=== WHAT IS EXPECTED ===
All that should come back is the lines of the data below from the one containing "Where should I" to the one containing "Click the '0' y-axis tick label", inclusive, exactly as they stand.

=== EXCERPTED DATA ===
===

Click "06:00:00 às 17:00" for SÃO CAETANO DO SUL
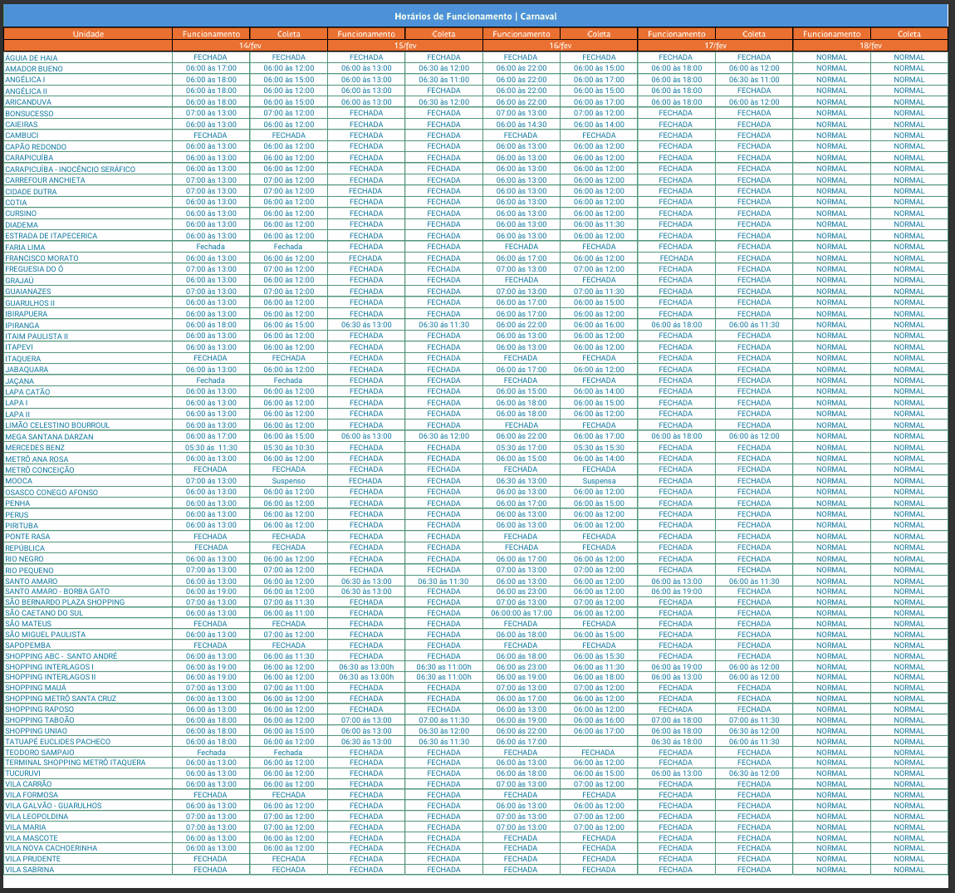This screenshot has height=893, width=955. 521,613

===

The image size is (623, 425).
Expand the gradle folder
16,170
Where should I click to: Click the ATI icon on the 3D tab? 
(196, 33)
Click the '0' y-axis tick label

===

=== FINAL ANSWER ===
Where should I click to: Click the ATI icon on the 3D tab? 
(196, 33)
Click the '0' y-axis tick label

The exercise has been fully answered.